Melihat situasi yang dihadapi, Kementerian BUMN pun cenderung mengarahkan Garuda agar menyelesaikan masalahnya melalui pengadilan atau in-court. Pasalnya, jalur negosiasi atau out of court dinilai akan menempuh waktu lama dan berpotensi menimbulkan risiko tuntutan hukum di masa depan.
“Garuda ini butuh cepat. Kalau tidak cepat, dalam 3-6 bulan pesawat bisa di-grounded. Sekarang beberapa pesawat di-grounded karena ketidamampuan bayar,” ujar Kartika.
Restrukturisasi in-court memiliki berbagai dampak positif, antara lain putusannya mampu mengikat seluruh kreditur Garuda. Langkah ini juga akan memberikan perseroan kemampuan untuk mengakhiri atau melakukan negosiasi ulang perjanjian sewa yang memberatkan. Kemudian, rencana perdamaian pun tidak perlu disetujui oleh seluruh kreditur.

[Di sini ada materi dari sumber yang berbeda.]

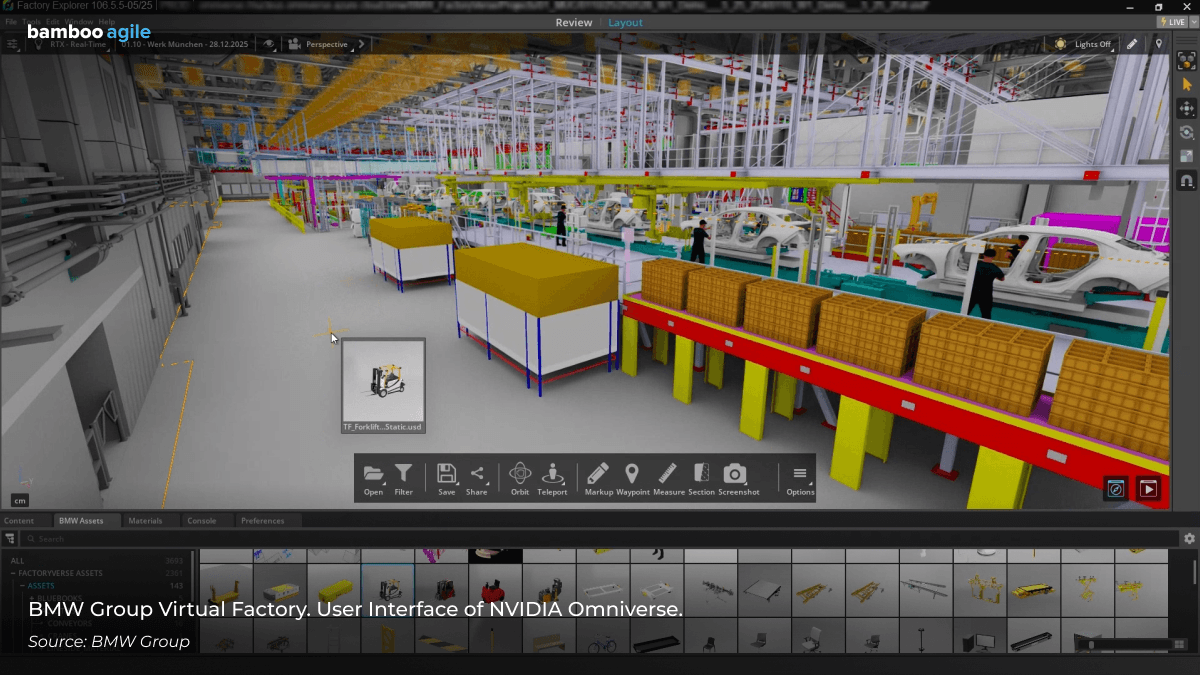Select the Move gizmo in the right toolbar
The width and height of the screenshot is (1200, 675).
[1186, 108]
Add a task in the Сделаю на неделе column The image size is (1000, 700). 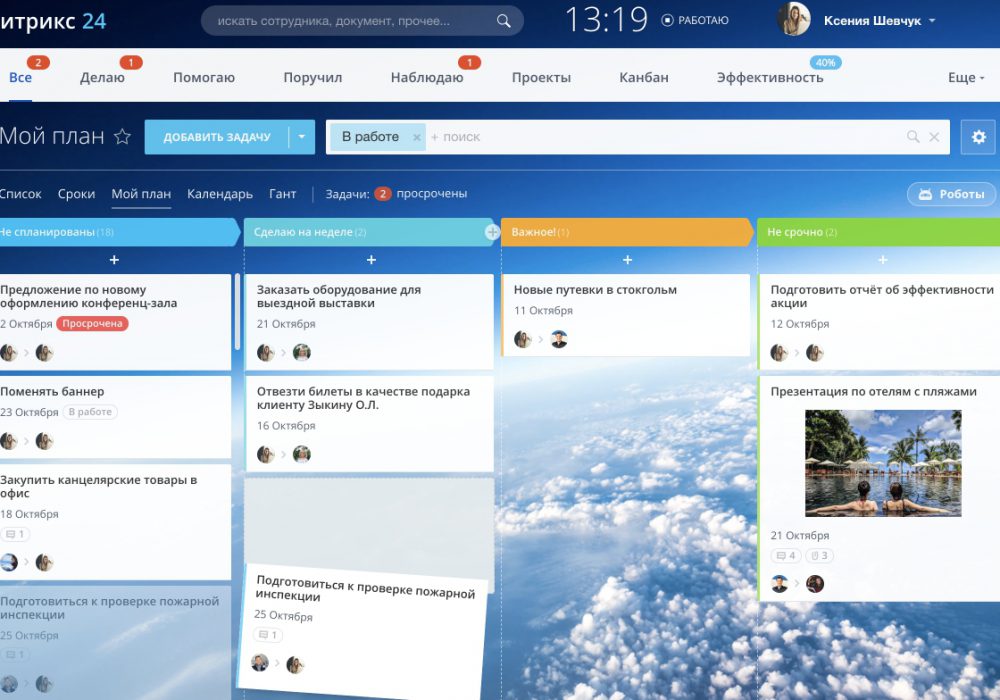pyautogui.click(x=371, y=260)
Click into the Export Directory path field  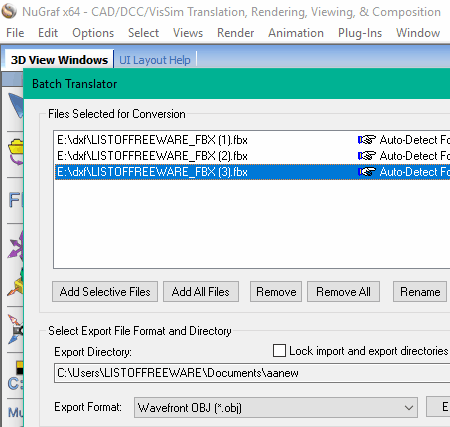point(252,373)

Di sisi lain, opsi ini memiliki efek seperti kebutuhan biaya yang besar. Garuda juga menghadapi potensi risiko besar. Jika rencana perdamaian Garuda tidak disetujui oleh kreditur, akan ada kemungkinan pailit. “Jadi bukan pemerintah ingin memailitkan Garuda. Pemerintah ingin mencari solusi in-court tujuannya untuk homologasi,” kata Kartika.
Terkait rencana restrukturisasi dengan memangkas jumlah rute yang diterbangi maskapai dari 237 rute menjadi hanya 140 rute, manajemen Garuda Indonesia telah melakukan pemetaan. Direktur Utama Garuda Indonesia Irfan Setiaputra mengatakan selama ini perseroan terdesak membuka rute yang tak membuat untung.
Direktur Utama PT Garuda Indonesia (Persero) Tbk. Irfan Setiaputra mengikuti rapat dengar pendapat dengan Komisi VI DPR RI di Kompleks Parlemen, Senayan, Jakarta, Senin, 21 Juni 2021. TEMPO/M Taufan Rengganis
"Ada banyak tekanan pembukaan rute. Jadi mohon dukungan apabila kami bilang enggak (akan membuka rute). Mohon maaf, banyak maaf,” ujar Irfan dalam rapat yang sama.
Irfan menjelaskan perusahaan menanggung kerugian akibat beroperasinya sejumlah maskapai di rute-rute yang tidak mendorong pendapatan. Pendapatan yang diperoleh maskapai dari rute-rute tertentu ini tidak sebanding dengan biaya operasional yang dikeluarkan.
Selain itu, maskapai harus menjalankan pesawat yang jenisnya tidak sesuai dengan karakteristik perusahaan sehingga semakin membebani ongkos produksi. Dua jenis pesawat yang dimaksud adalah Bombardier CRJ dan ATR.